Buradan da hareketle biz umursamanın daha farklı tayinlerine doğru da göçebiliriz çünkü benmerkezci bağlamından kopararak ekofeminist bir çağrıyla bir umursamayı şekillendirebiliyor insan sonrası ve ekolojik düşünceler. Kapitalist sistemde ortak insan anlayışının tabii ki yine beyaz, erkek, zengin, sağlıklı ve özellikle heteroseksist erkek özne modelinin ekseninde var olmadığını, çok farklı anlayışlarla birlikte örülen bir umursama modelini de önümüze koyuyor. Dolayısıyla cinsiyetçilik, türcülük, ırkçılık karşı da aslında çeşitli insan faaliyetlerinin doğal çevreye nasıl kasıtlı olarak veya ihmalen imha etmesi, ki bunları aslında günümüzde de çok görüyoruz hem dünyada hem yaşadığımız yerde, ekokırım yüzleşmelerini de önümüze koyuyor. Aslında ekofeminist umursama, kim acı duyar, kim yaralanabilir sorularını, ne acı duyabilir ve ne yaralanabilir diye daha geniş bir çerçeveye çekmeyi hedefliyor. 

Yaralarımızla, çiziklerimizle, sınırlarla yaşarken daha adil, daha eşlikçi ve kapsayıcı bir umursamanın nasıl yapabileceğimizi düşündürtüyor bize. Türcü modelini de çok sorguluyor. Çünkü bu türcü model insan türünü en üst payede değerlendirerek iklim krizi, ormansızlaşma, kirlilik, biyoçeşitlilik kaybı olmak üzere bütün yaşadığımız ekolojik yıkımların da temeli oluyor. 

Bunun karşısında ekofeminist bir umursama aslında bize şunu söylüyor, tanımlanan ihtiyaçların sorumluluğunu üstlenmek.
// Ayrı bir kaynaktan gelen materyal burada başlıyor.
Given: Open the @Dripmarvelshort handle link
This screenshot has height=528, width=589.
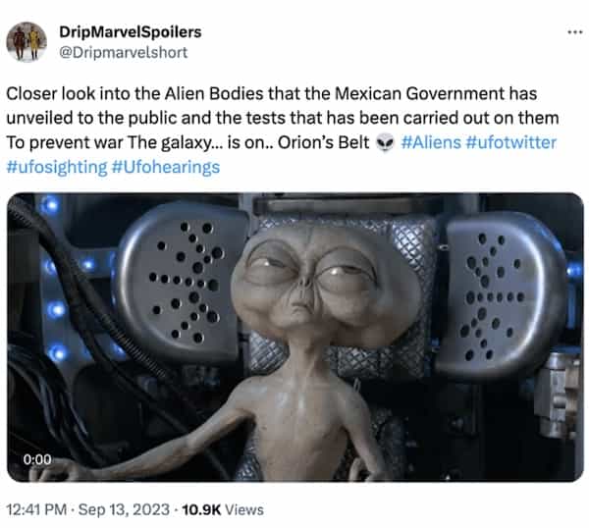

Fakat tanımlanan ihtiyaç derken burada da sadece insan ihtiyaçlarından bahsetmiyoruz kesinlikle, yeryüzünün ihtiyaçlarından söz ediyoruz. Hepimizin birlikte, bir arada yaşadığı, bütün canlı formlarıyla bir arada, ortak işle, bir arada bakımın ve bir arada güven ve dayanışmanın geliştiği, süregiden bir bakım ilişkisi, süregiden bir umursama ilişkisine bakıyor ekofeminist umursama aslında.Nasıl bir bakım etiği geliştireceğimiz, kimi ve neyi umursayacağımız çok önemli. Çünkü umursama; sorumluluk, bir sorumluluğu üstlenme, kendimize onu ilgi alanı kılma, iş edinme, üstüne alma, önemseme. 

Tam da ekofeminist bir umursamanın ne acı duyar, ne yaralanabilir, kim acı duyar ve kim yaralanabilir sorularını önümüze koyduğunu düşünürken çok da tarihi bir dönemeçte olduğumuzu tekrar hatırlatmak istiyorum. Hayvanları Koruma Kanunu'nda değişiklik yapılmasına dair kanun teklifi Türkiye Büyük Millet Meclisi'ne sunuldu. 

Hatta bu program kaydını yaparken teklifin sunulduğunu ve teklifin mecliste görüldüğünü biliyoruz ama sonucunu henüz tam bilemiyoruz. Teklifte kuduz riski taşıyan, sahiplendirilmesi mümkün olmayan ve tedavi edilemeyen hayvanlara ötenazi uygulanması öneriliyor. Biliyoruz ki biz bu sokakta yaşayan tüm canlıların, hayvanların, can yoldaşlarımızın esarete ve ölüme mahkum edilmesi demek, çok iyi biliyoruz bunu ve biz bir arada yaşamayı umursuyoruz. Bir arada, birlikte, birbirimize bakım vermeyi, birlikte var olmayı çok çok umursuyoruz. Kısırlaştır, aşılat, yerinde yaşat ve elbette ki birlikte yaşayalım diyoruz.